Analyzing Stock Trend using News Articles

DOI : 10.17577/IJERTCONV8IS15003

Download Full-Text PDF Cite this Publication

Text Only Version

Analyzing Stock Trend using News Articles

Shravan Bhat, Siddhanth M, Sampath Kumar, Dr. Rekha B Venkatapur, Head of the Department Dept. of Computer Science & Engineering

K.S Institute of Technology, Bangalore, India

Abstract – Data surpassed Oil as the most valuable resource in the world. We are living in an age where the value of data is more than any other resource. As such, the world economy is in one way or another linked to the data that is being produced. The world economy runs on the basis of the stock market. The stock market is intertwined with the current affairs and the news. For instance, the news of bad loans in the crisis of Yes Bank, as it dropped by 86%. This is an example of how news affects the stock market. There are many factors by which the stock trends are affected, one of which is daily news articles.

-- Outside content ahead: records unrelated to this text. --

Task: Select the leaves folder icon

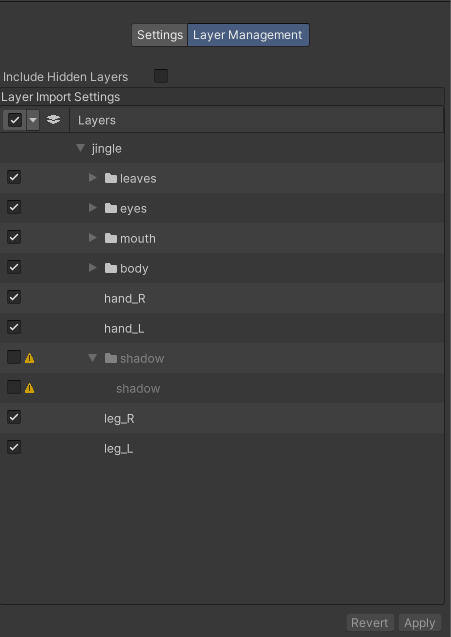Action: (111, 178)
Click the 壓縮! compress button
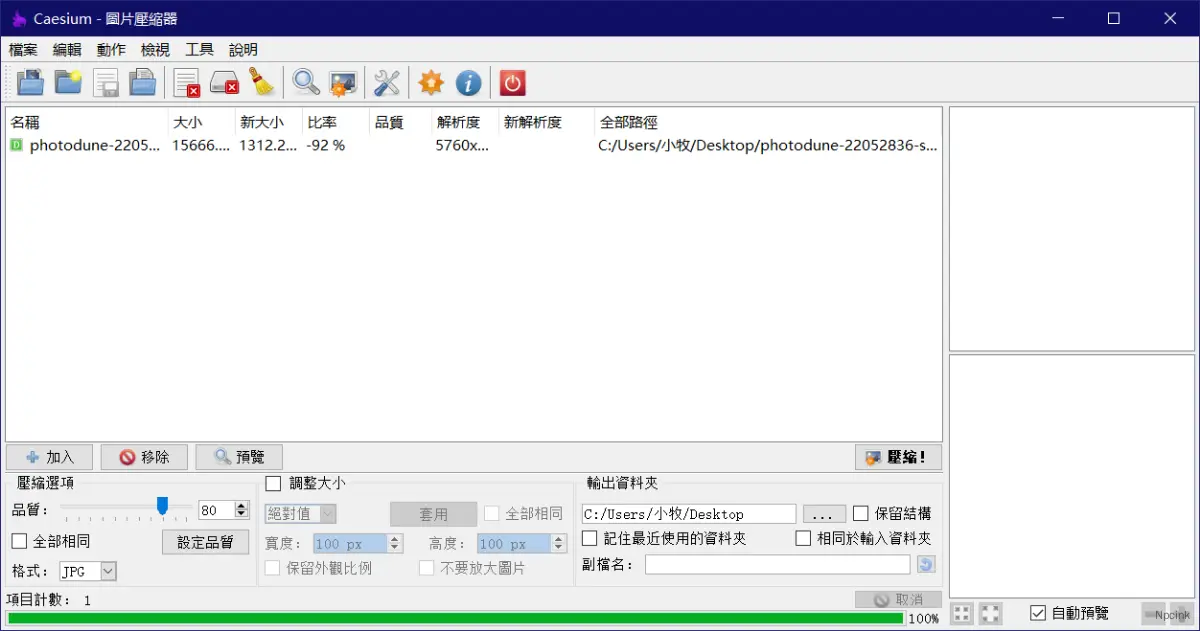1200x631 pixels. 898,457
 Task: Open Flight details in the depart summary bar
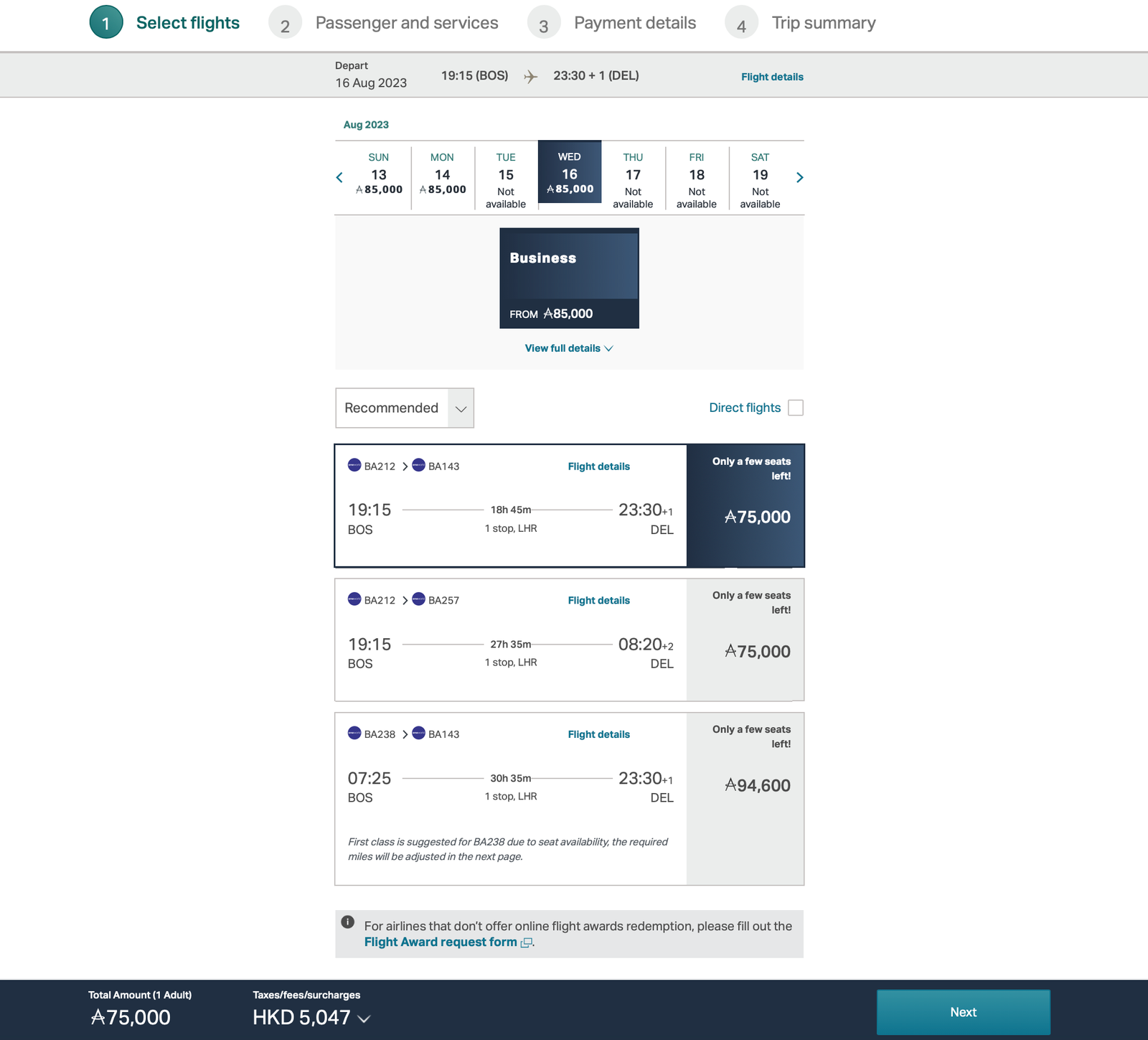click(x=772, y=77)
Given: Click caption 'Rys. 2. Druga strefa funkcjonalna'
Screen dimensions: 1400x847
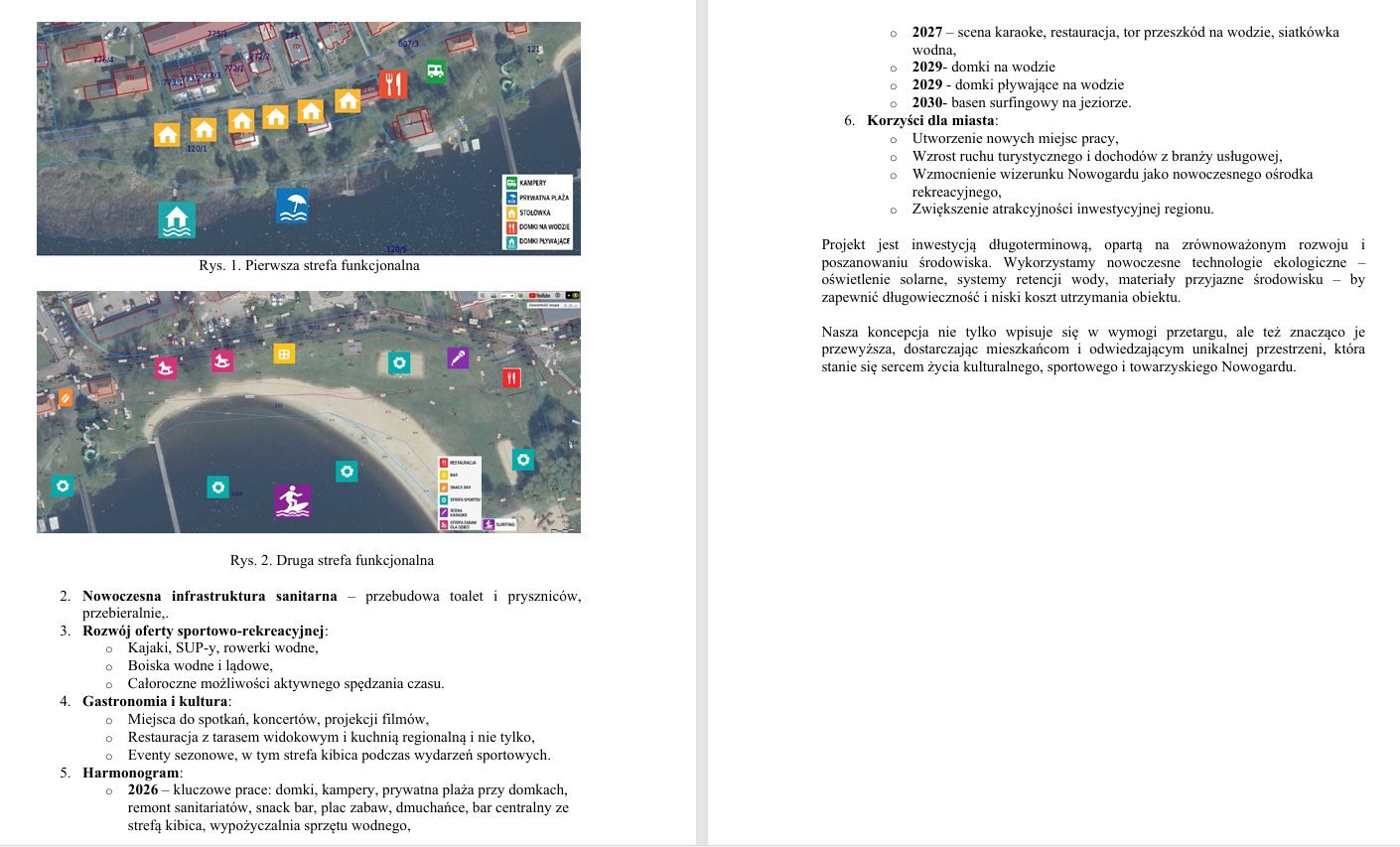Looking at the screenshot, I should pos(332,560).
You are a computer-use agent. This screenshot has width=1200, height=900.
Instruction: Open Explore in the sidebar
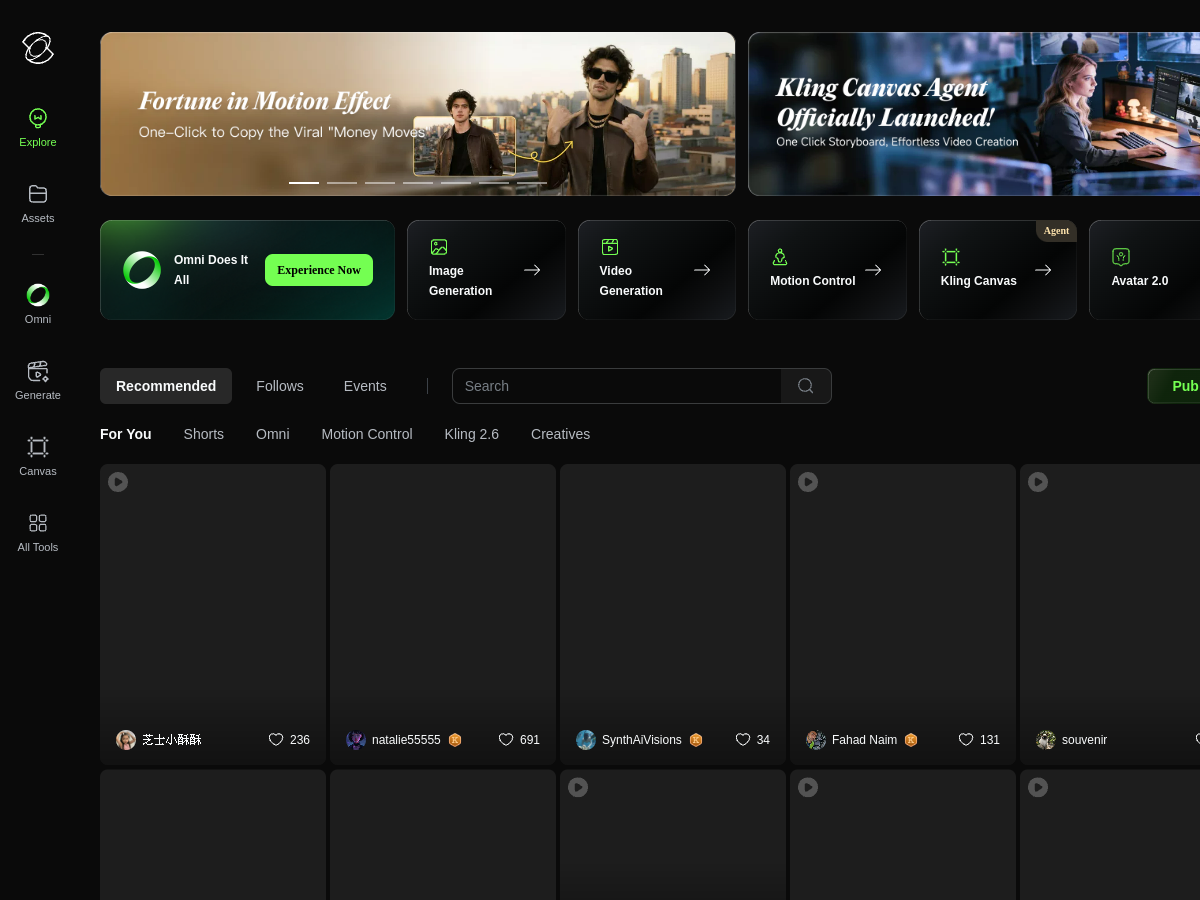(38, 127)
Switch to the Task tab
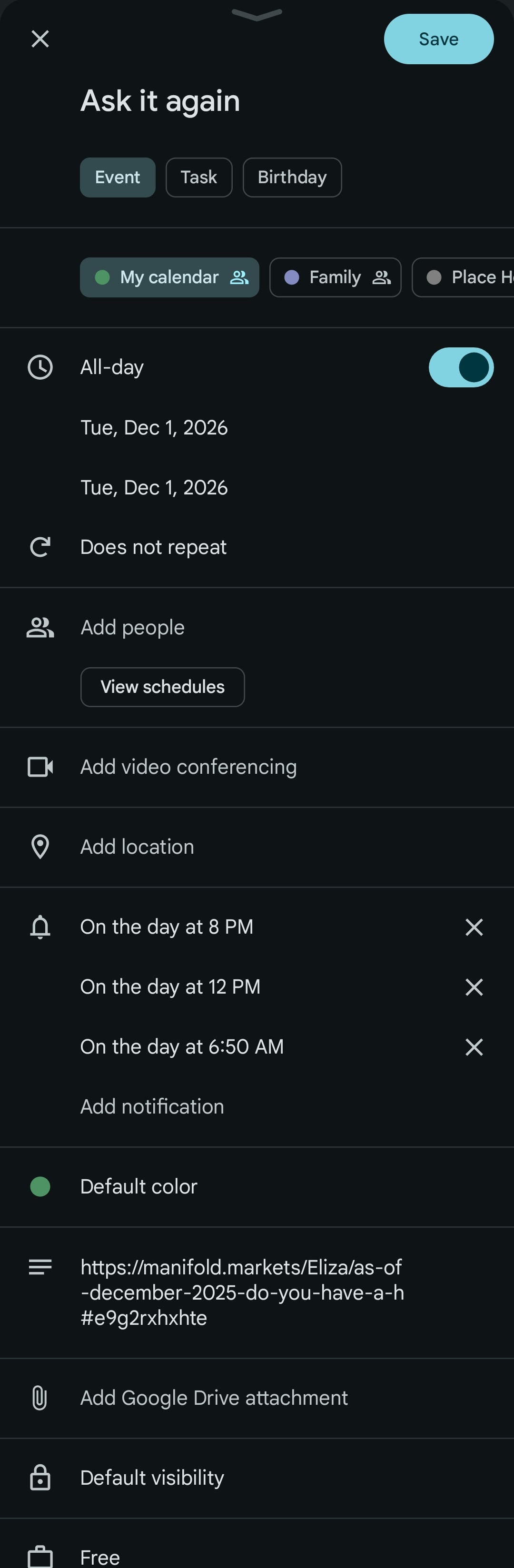This screenshot has height=1568, width=514. tap(198, 177)
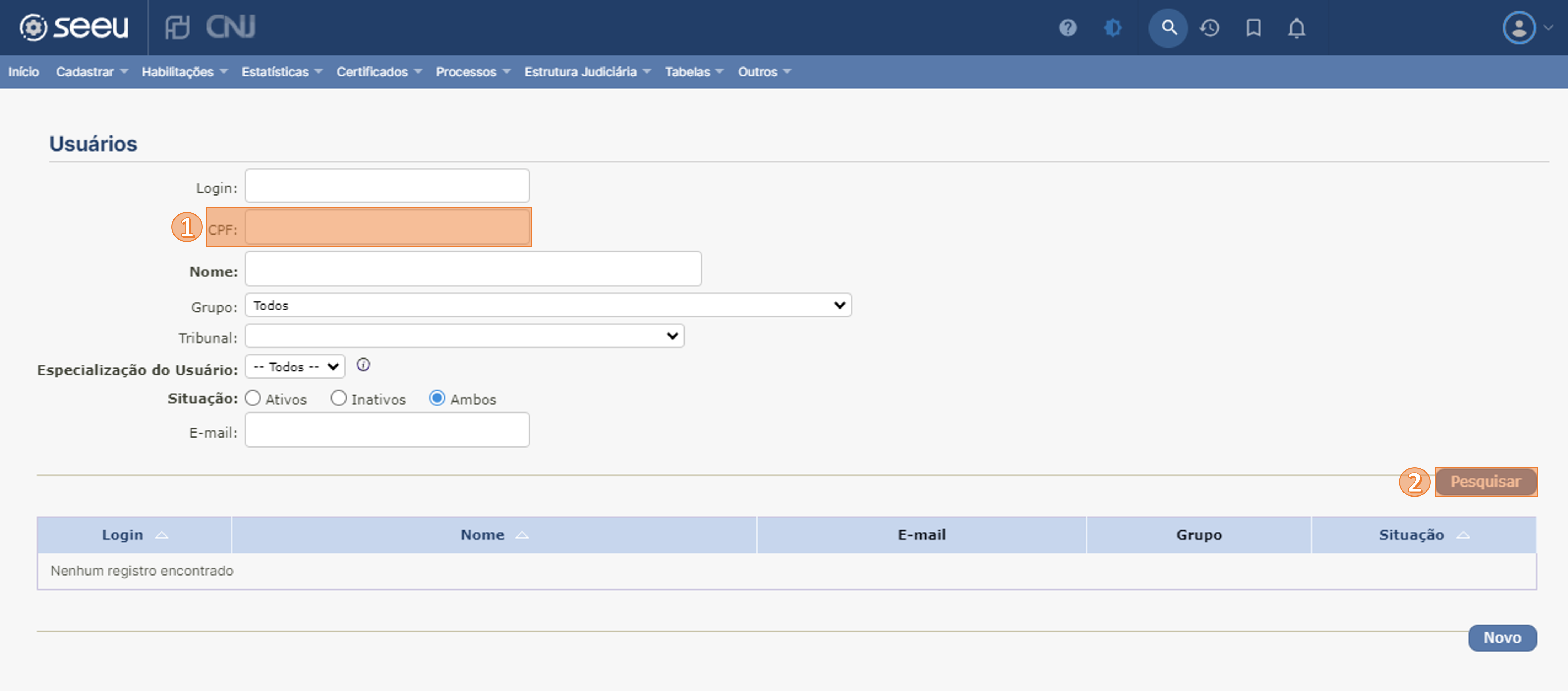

Recent studies have shown that the massive amount of online information and various social media discussions and news stories tend to have an observable effect on the financial market. So, the goal would be to analyze and determine whether there is any significant link between the news articles and the news on the internet on the stock market or rather whether it has any impact on the shares of stocks of a company

Keywords – Machine Learning, Natural Language Processing, Stock market prediction, Analytics, Neural Network

  1. INTRODUCTION

    Stock market is an aggregation or a cluster of buyer and seller of stocks, which basically represent the ownership of a business. So, these stocks can be bought and sold on stock exchanges. Since, the stocks issued by individual companies are affected by many different factors both inside and outside the company, the stock market is very unpredictable. Therefore, a successful prediction could yield a significant profit. Recent studies have shown that the massive amount of online information and various social media discussions and news stories tend to have an observable effect on the financial market. So, the goal would be to analyze and determine whether there is any significant link between the news articles and the news on the internet on the stock market or rather whether it has any impact on the shares of stocks of a company. We can also thus figure out how each news headline could in turn change the stock market.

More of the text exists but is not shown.